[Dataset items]
- - -
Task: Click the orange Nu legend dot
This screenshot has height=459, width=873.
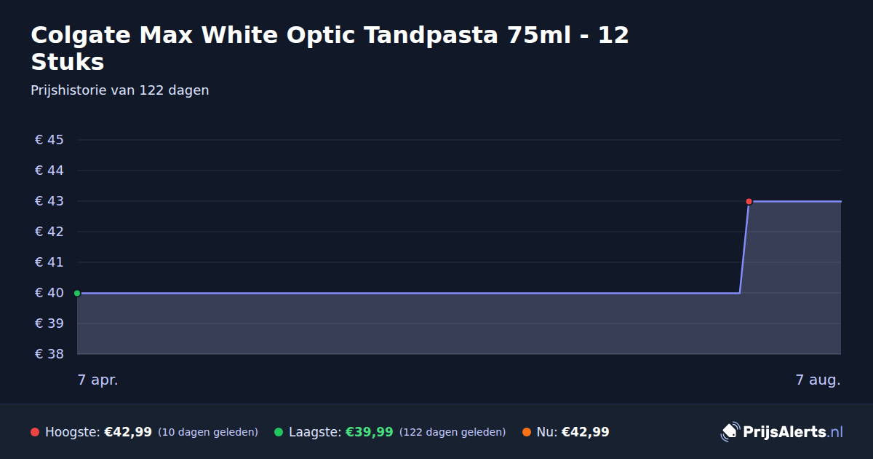Action: (x=526, y=432)
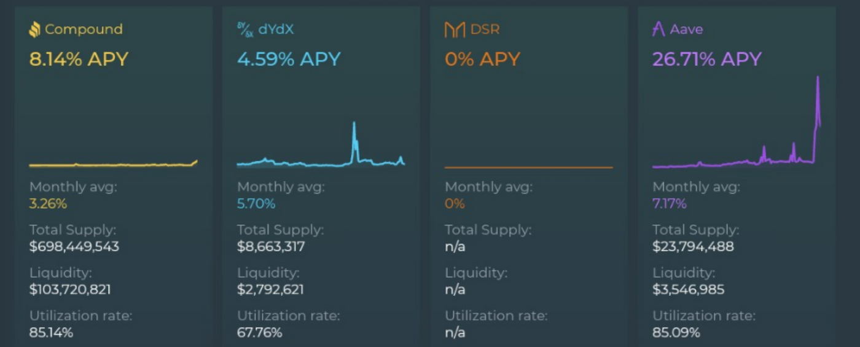This screenshot has height=347, width=860.
Task: Click the dYdX logo icon
Action: tap(245, 29)
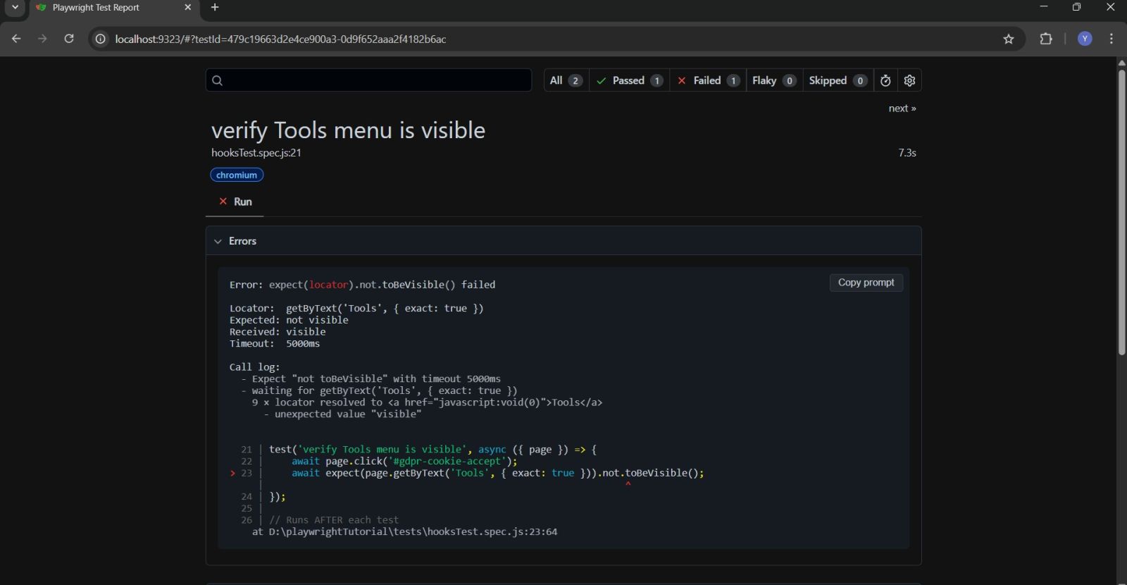This screenshot has height=585, width=1127.
Task: Open the tab search dropdown arrow
Action: tap(15, 8)
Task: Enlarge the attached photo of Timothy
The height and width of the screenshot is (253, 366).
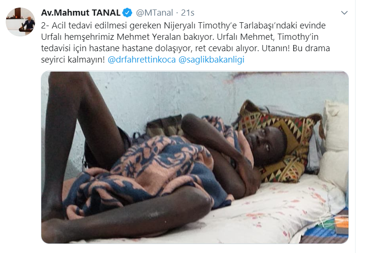Action: [x=195, y=157]
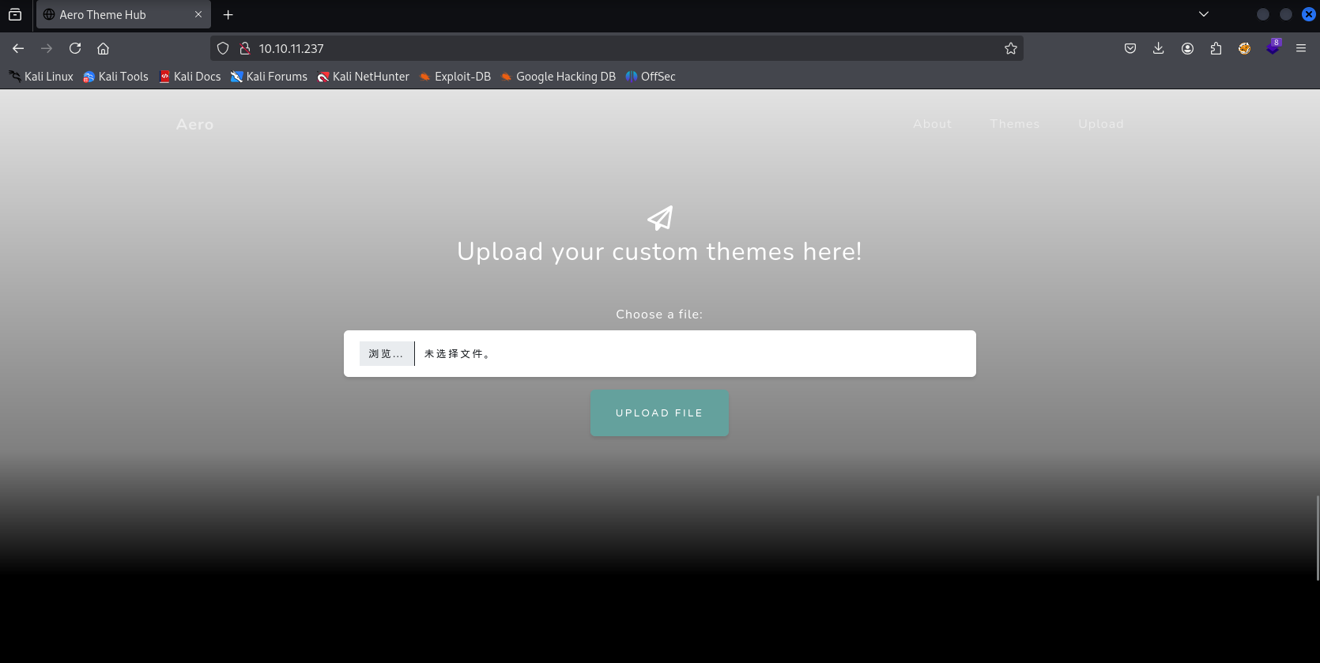This screenshot has width=1320, height=663.
Task: Open the Themes navigation link
Action: (x=1014, y=124)
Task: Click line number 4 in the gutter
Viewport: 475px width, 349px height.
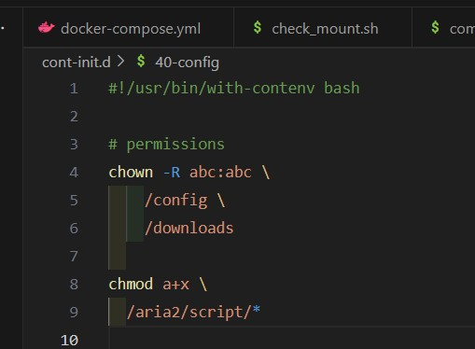Action: click(x=74, y=173)
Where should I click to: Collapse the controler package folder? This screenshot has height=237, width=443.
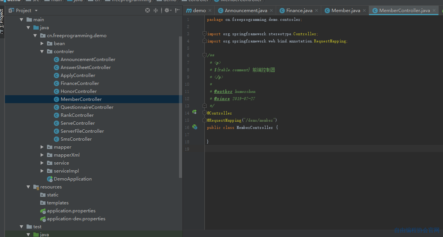(x=42, y=52)
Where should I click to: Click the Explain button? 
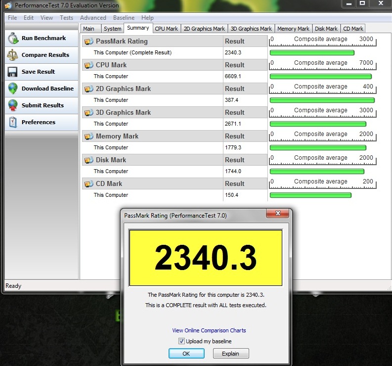[231, 354]
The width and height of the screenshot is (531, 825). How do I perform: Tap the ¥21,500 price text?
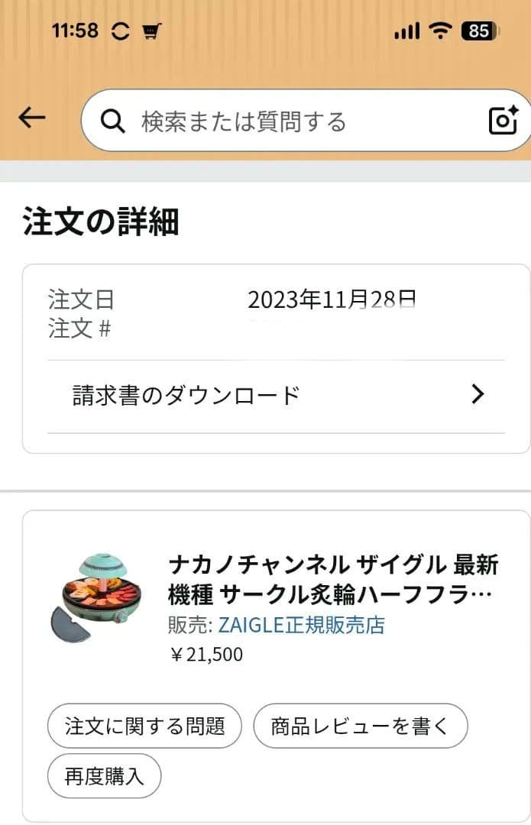point(204,654)
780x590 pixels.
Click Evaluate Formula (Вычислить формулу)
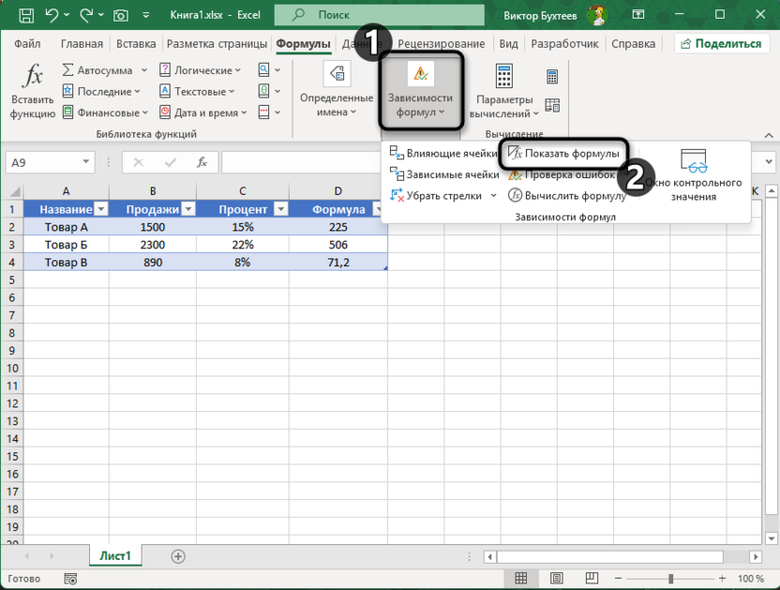(x=567, y=196)
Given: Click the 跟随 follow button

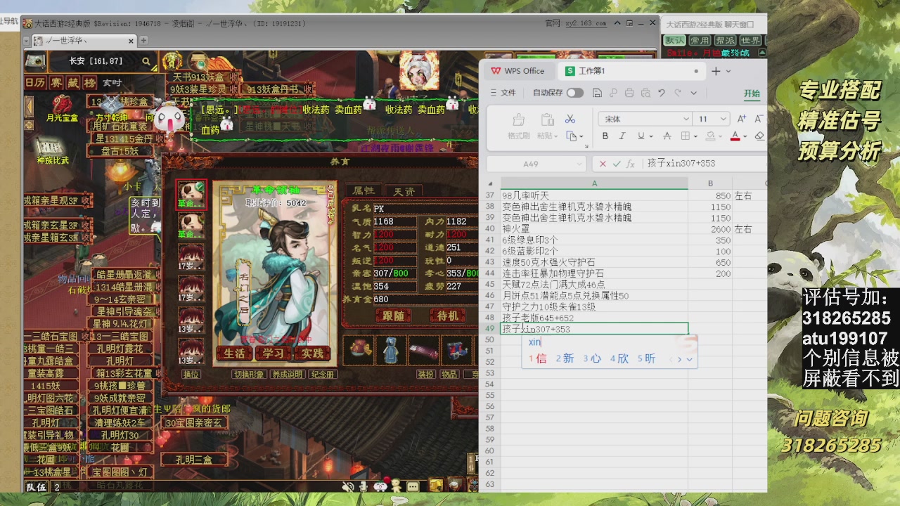Looking at the screenshot, I should tap(394, 316).
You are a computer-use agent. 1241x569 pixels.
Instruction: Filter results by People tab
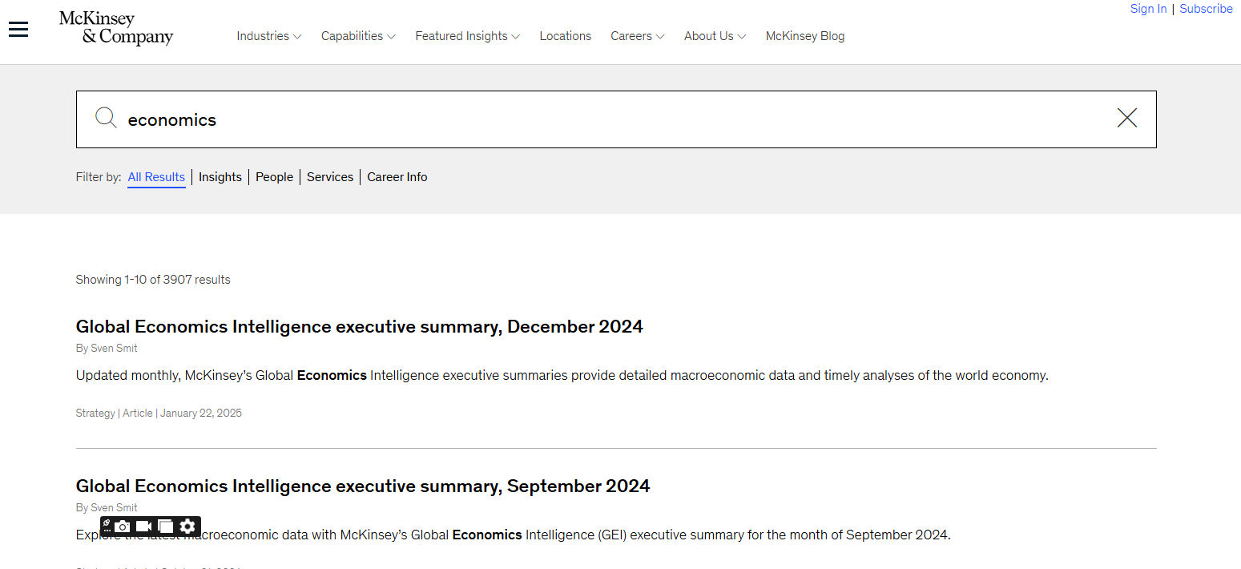tap(274, 177)
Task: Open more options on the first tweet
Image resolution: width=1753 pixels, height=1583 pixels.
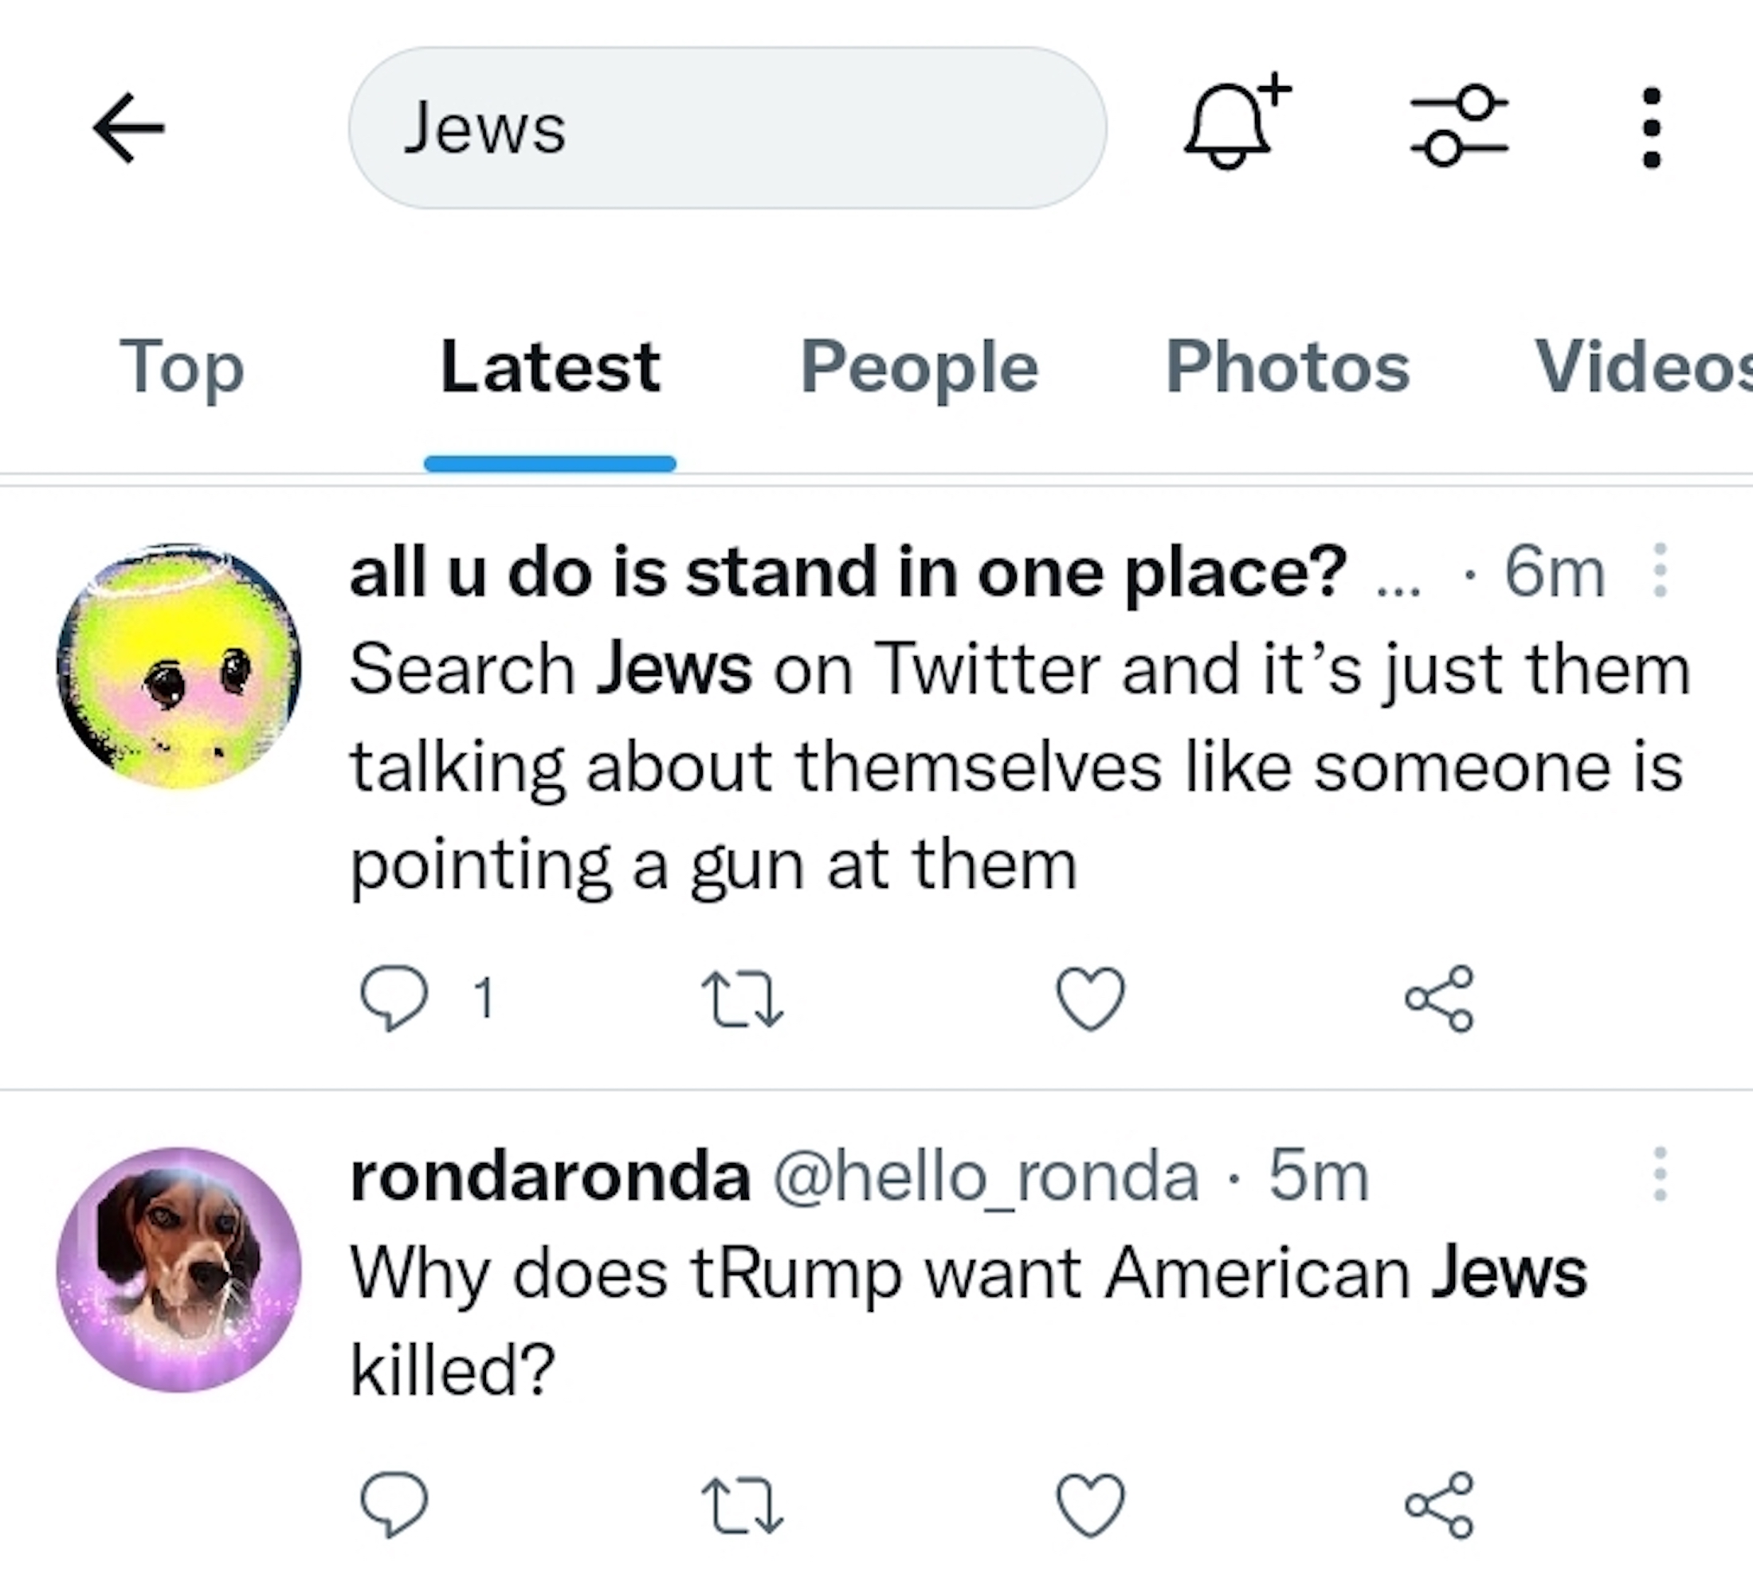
- - -
The problem: Starting with the line that holds "The width and", print each line through the last one of the data exactly as written, but do not include the pictures.

Answer space:
The width and height of the screenshot is (531, 825). How do I perform: Tap the ¥21,500 price text?
point(204,654)
780x590 pixels.
Click Evaluate Formula (Вычислить формулу)
(x=567, y=196)
Given: Click the 跟随 follow button

Looking at the screenshot, I should tap(394, 316).
You are a computer-use agent. 1241x569 pixels.
Instruction: Filter results by People tab
tap(274, 177)
Task: Open more options on the first tweet
Image resolution: width=1753 pixels, height=1583 pixels.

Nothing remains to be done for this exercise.